Designated SSN 784, the Navy’s newest attack submarine is the second ship named in honor of North Dakota and is the 11th Virginia-class submarine. While civilians typically refer to a water-craft vessel of more than 35 feet as a ship, this Examiner was informed by a submariner that sailors refer to subs as boats, no matter what her size.
Built by Electric Boat, a division of General Dynamics, her keel was laid in May of 2012. The latest North Dakota was delivered August 29, 2014. The original commissioning date of May 2014 was postponed due to quality issues and additional design work on the submarine’s bow. This design of attack submarines provides the Navy with underwater stealth and surveillance capabilities as well as special warfare “enhancements.”

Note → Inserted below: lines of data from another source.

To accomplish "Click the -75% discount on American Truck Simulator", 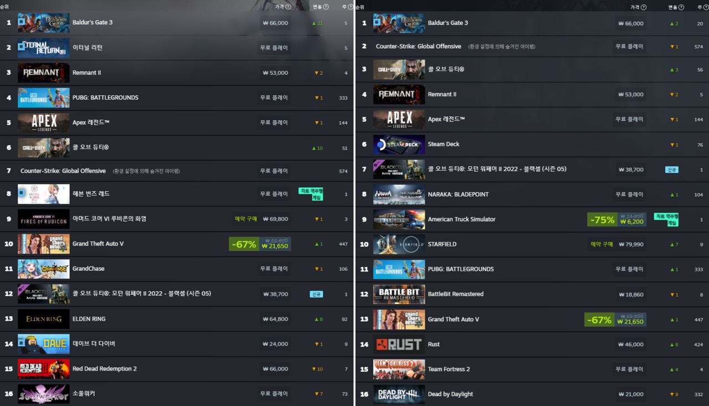I will click(x=602, y=220).
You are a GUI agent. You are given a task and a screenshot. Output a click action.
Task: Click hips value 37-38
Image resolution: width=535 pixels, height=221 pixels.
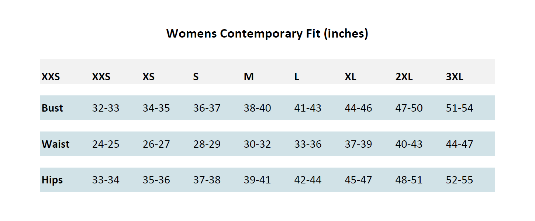(207, 180)
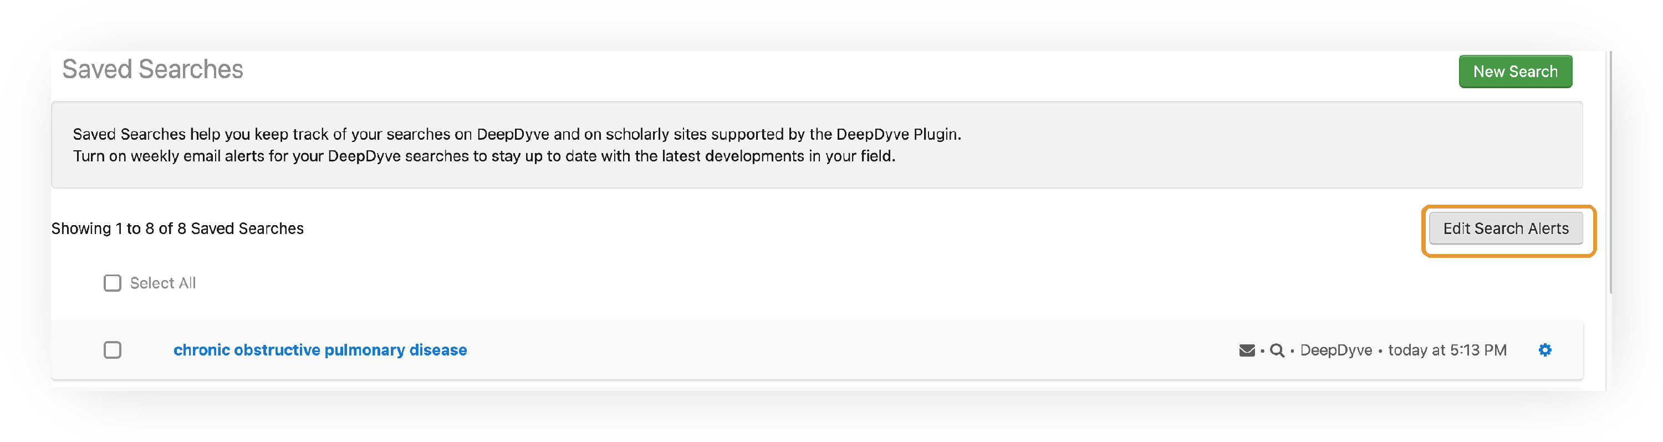Open the chronic obstructive pulmonary disease search
Screen dimensions: 1663x442
pos(320,350)
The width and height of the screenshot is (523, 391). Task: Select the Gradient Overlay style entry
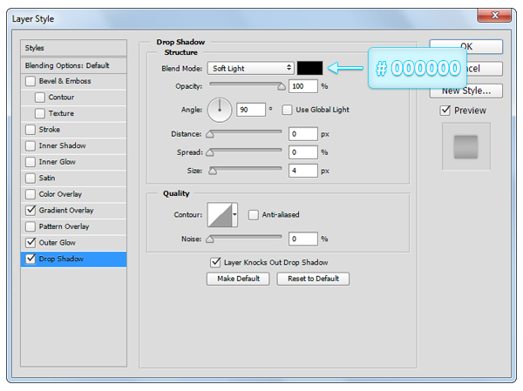pyautogui.click(x=66, y=210)
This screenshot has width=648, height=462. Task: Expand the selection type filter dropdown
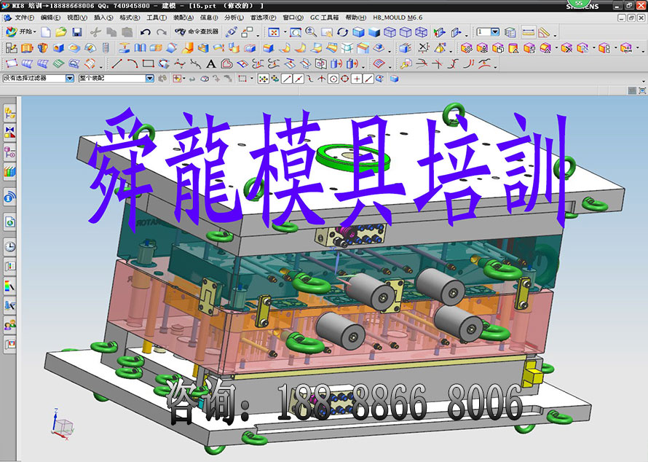pyautogui.click(x=70, y=78)
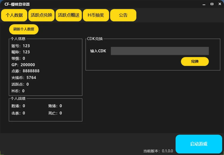Viewport: 224px width, 155px height.
Task: Maximize the launcher window
Action: pyautogui.click(x=212, y=4)
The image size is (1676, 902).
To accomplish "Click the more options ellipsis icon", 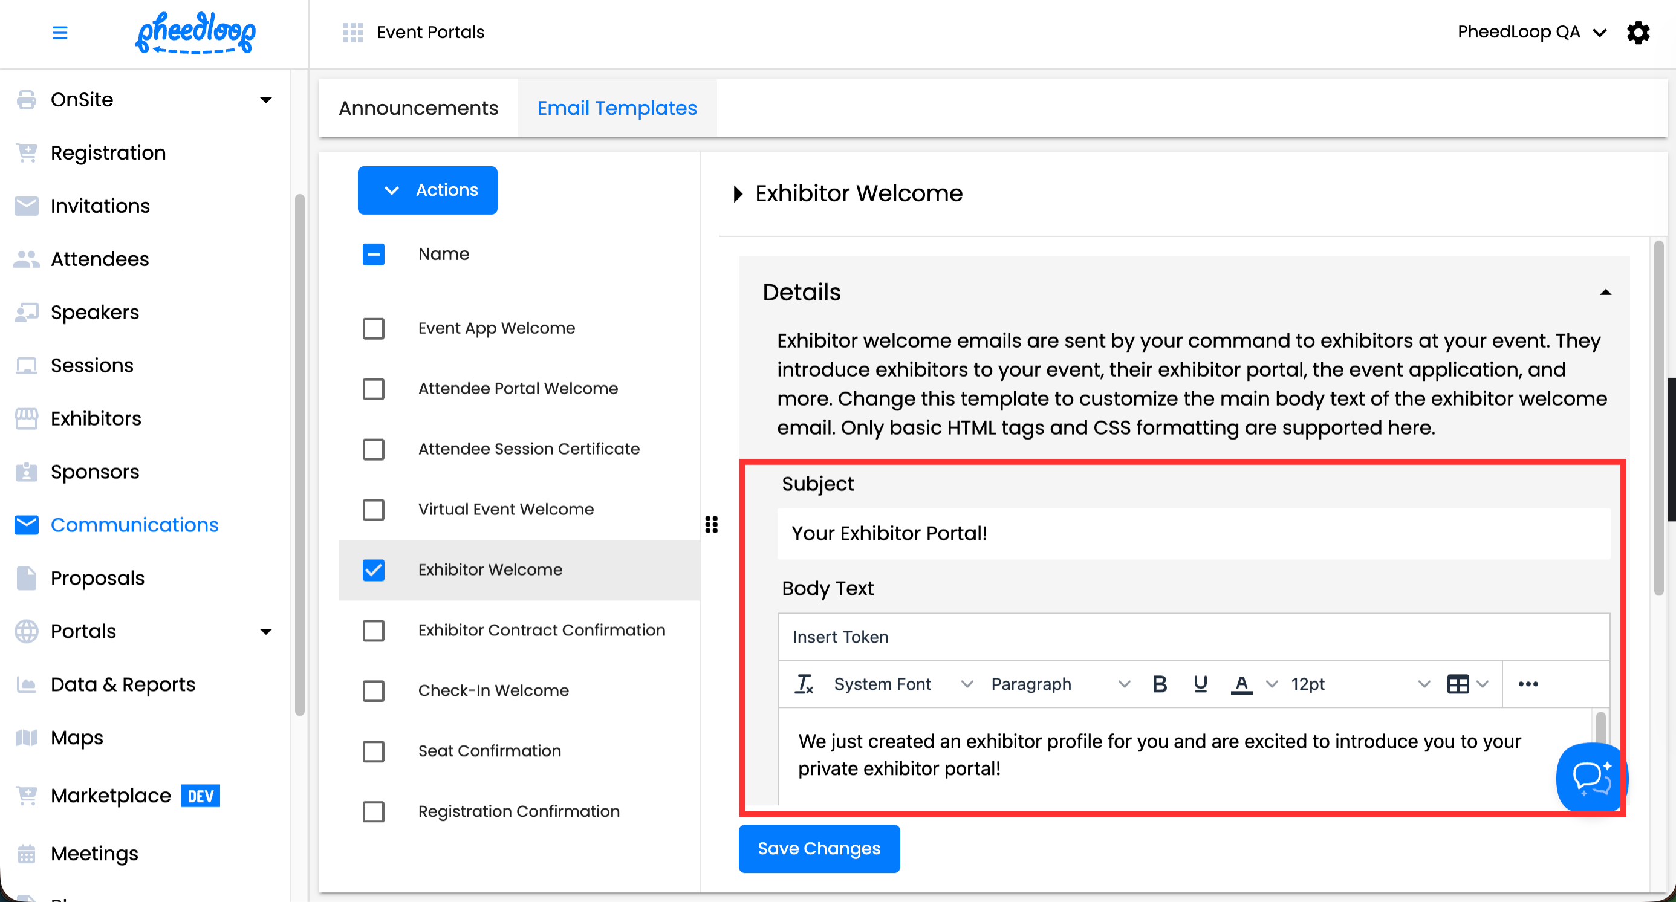I will coord(1528,684).
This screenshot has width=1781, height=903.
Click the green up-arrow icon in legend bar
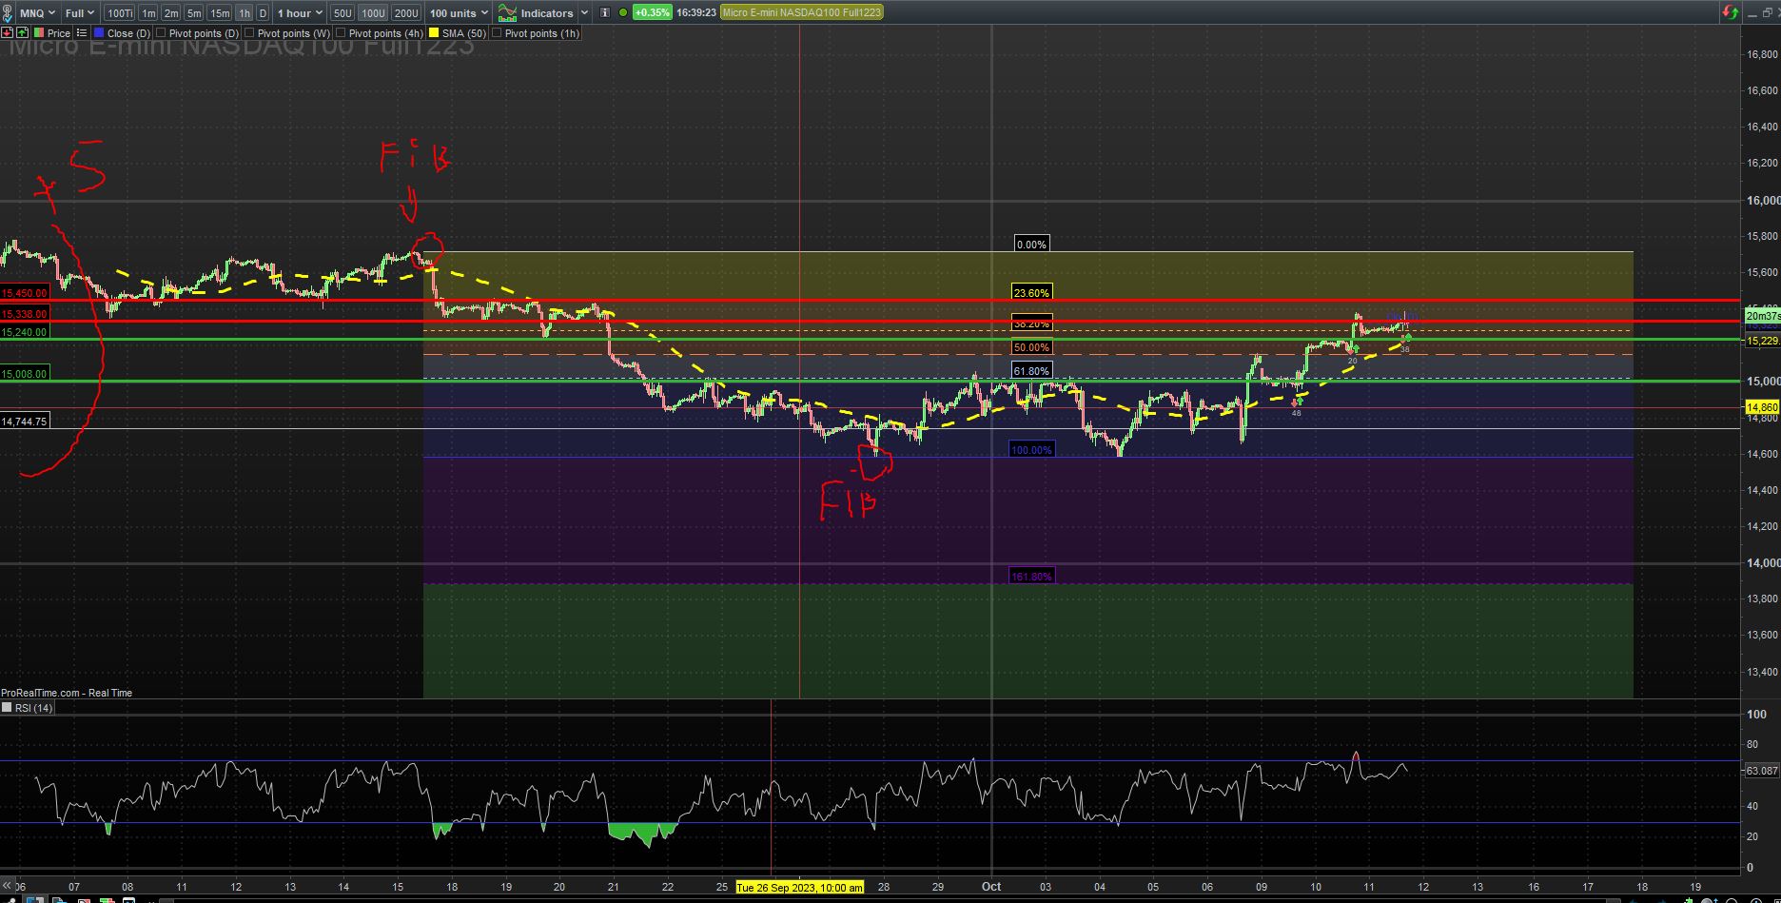click(22, 33)

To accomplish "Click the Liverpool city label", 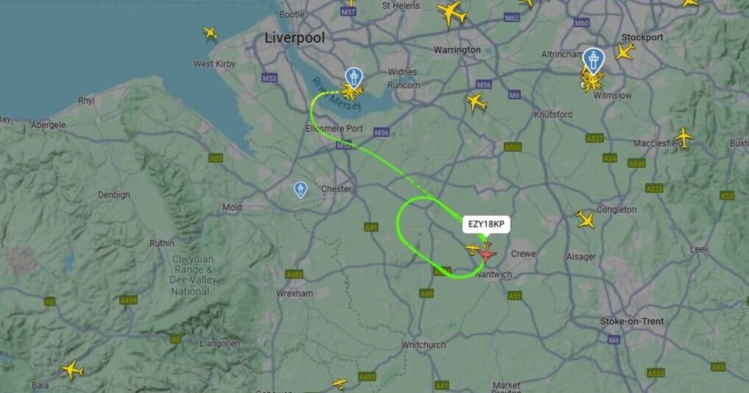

The official release from the Navy:
North Dakota has the capability to attack targets ashore with highly accurate Tomahawk cruise missiles and conduct covert long-term surveillance of land areas, littoral waters or other sea-based forces. Other missions include anti-submarine and anti-ship warfare; special forces delivery and support; and mine delivery and minefield mapping.
Virginia-class submarines are 7,800 tons and 377 feet in length, have a beam of 34 feet, and can operate at more than 25 knots submerged. The reactor plant will not require refueling during the planned life of the ship reducing lifecycle costs while increasing underway time.
Powered by an S9G nuclear reactor, North Dakota has an essentially unlimited distance range and a life expectancy of more than 30 years. A full complement of sailors would be considered 134. Absolute maximum speed would be confidential. Two large-diameter “Virginia Payload Tubes” on the bow are each capable of launching six Tomahawk cruise missiles.